Seeking Best Practices for Waypoint Proxy Deployment in Large-Scale Ambient Mesh

Background

We're exploring a transition to ambient mesh in our Kubernetes cluster which contains:

• Thousands of pods and services
• Extensive use of VirtualServices for L7 traffic management features

While the L4 security features with ztunnel seem straightforward, I'm looking for community guidance on waypoint proxy deployment topology for handling L7 features.

Current Concerns

In our current sidecar deployment, network paths follow a predictable pattern:

Client → Client-Sidecar → Server-Sidecar → Server (typically 2 nodes communication)

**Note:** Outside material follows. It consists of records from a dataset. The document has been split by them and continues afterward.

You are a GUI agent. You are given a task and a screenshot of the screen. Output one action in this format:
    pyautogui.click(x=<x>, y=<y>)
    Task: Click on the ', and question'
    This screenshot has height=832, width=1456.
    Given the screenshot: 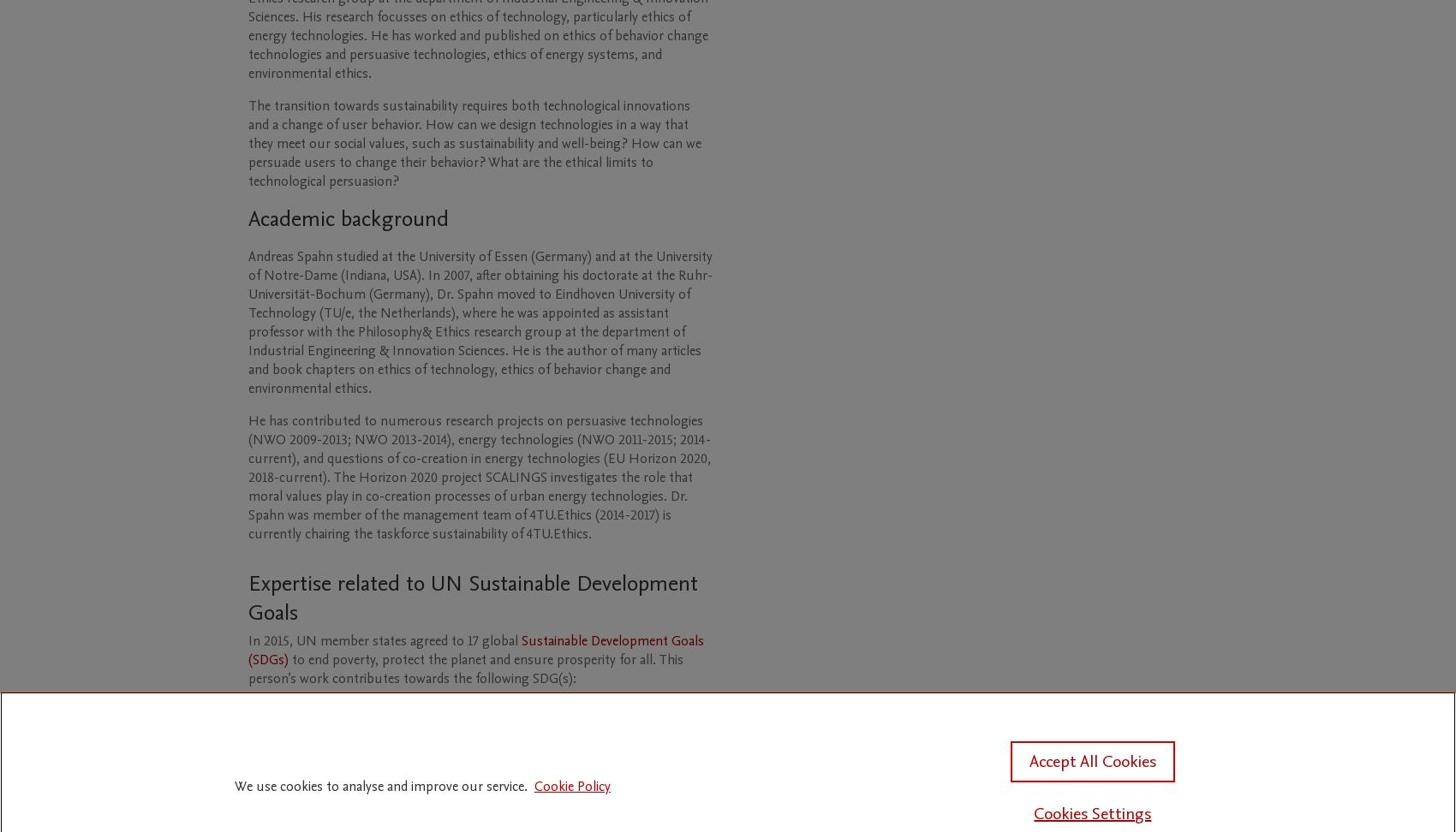 What is the action you would take?
    pyautogui.click(x=295, y=457)
    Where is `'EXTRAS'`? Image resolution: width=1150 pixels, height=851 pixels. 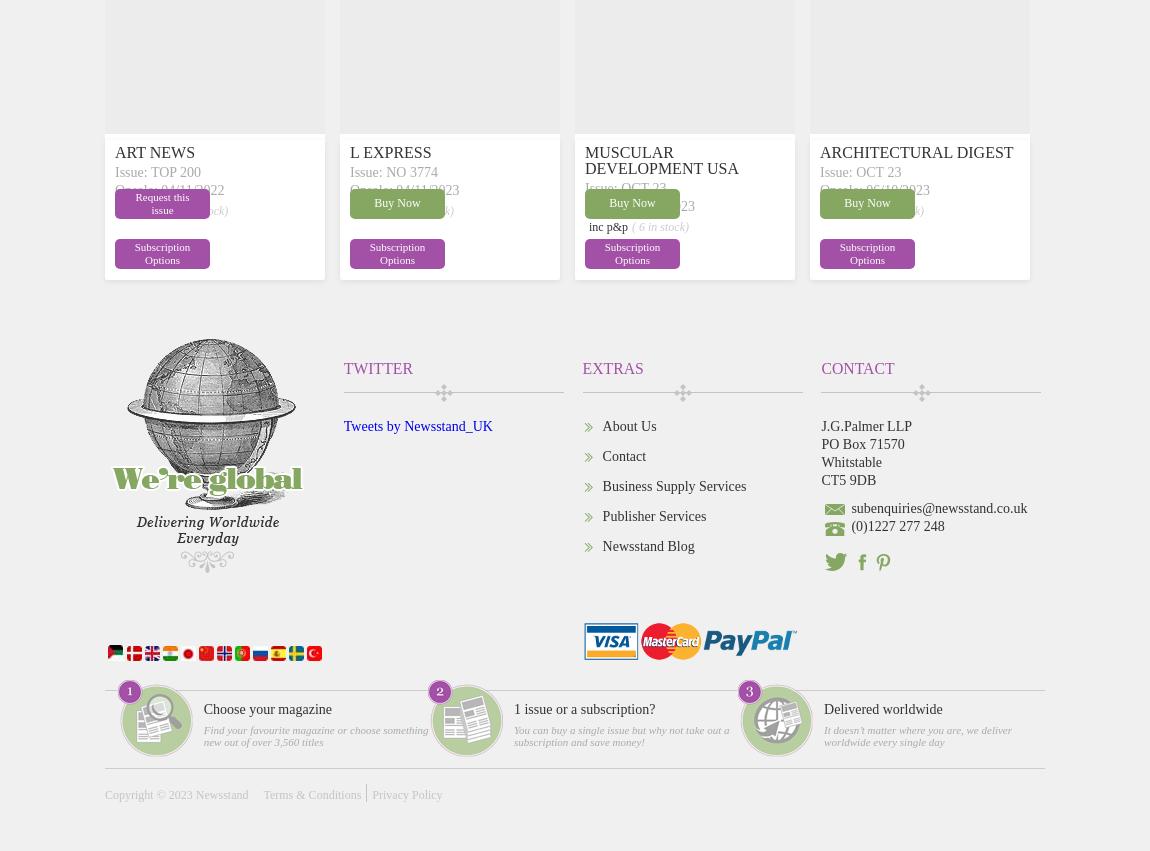 'EXTRAS' is located at coordinates (611, 367). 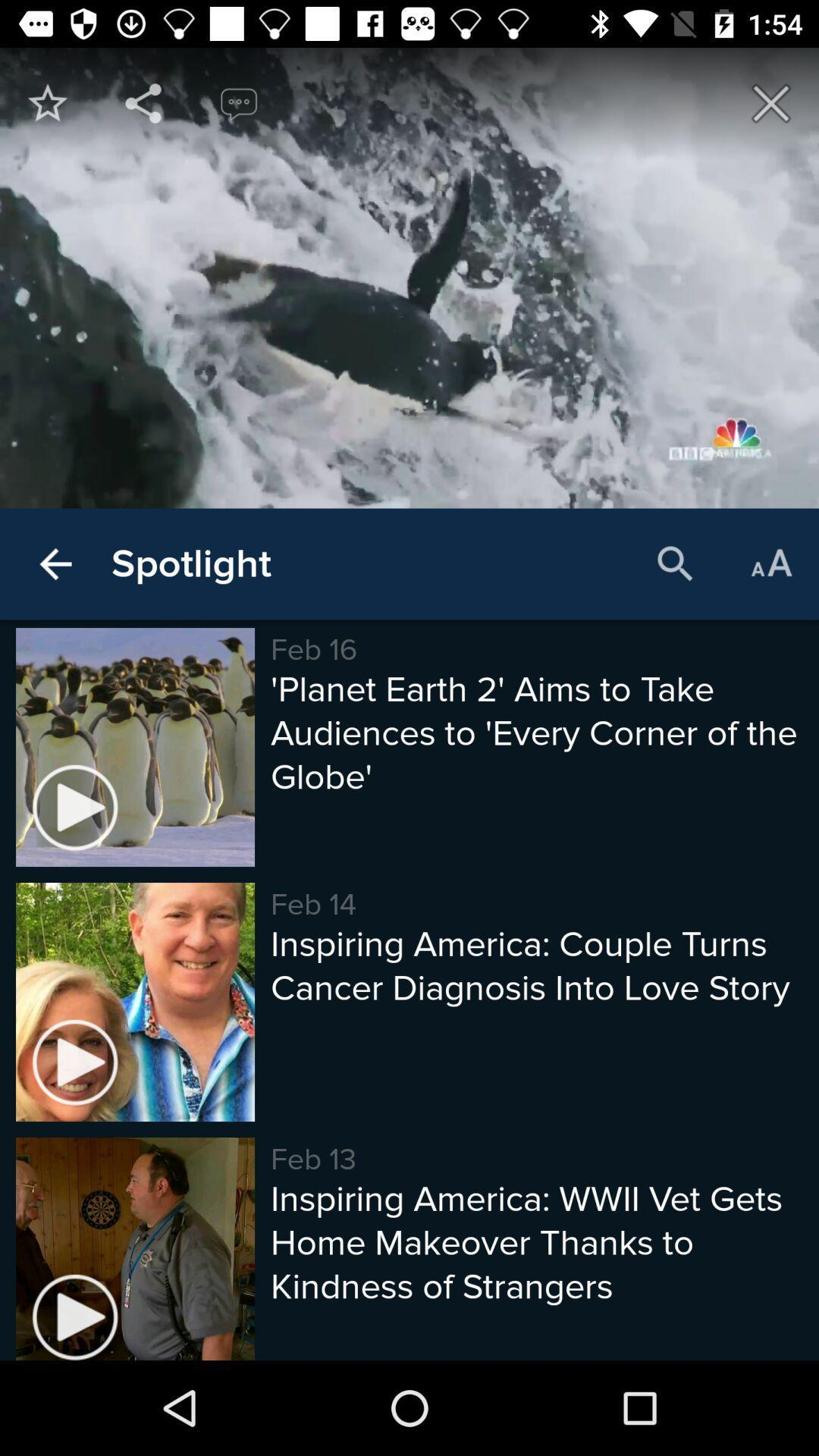 I want to click on icon at the top right corner, so click(x=771, y=102).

With ambient mesh, the potential path becomes:

Client → Client's ztunnel → Waypoint → Server's ztunnel → Server

The challenge is that these components might span multiple nodes:

Pod A (Node A) → Waypoint (Node B) → Pod B (Node C)

This cross-node traffic pattern seems more complex than our current sidecar model, potentially introducing additional latency and network hops.

Questions for the Community

1. What's the recommended waypoint deployment topology for a large-scale production environment?

2. Should we deploy waypoints per namespace, per service, or using some other logical grouping?

3. What affinity rules have worked well for waypoint deployment to minimize cross-node traffic?

4. How are others handling waypoint scalability for services with varying traffic patterns?

Thanks in advance for your insights.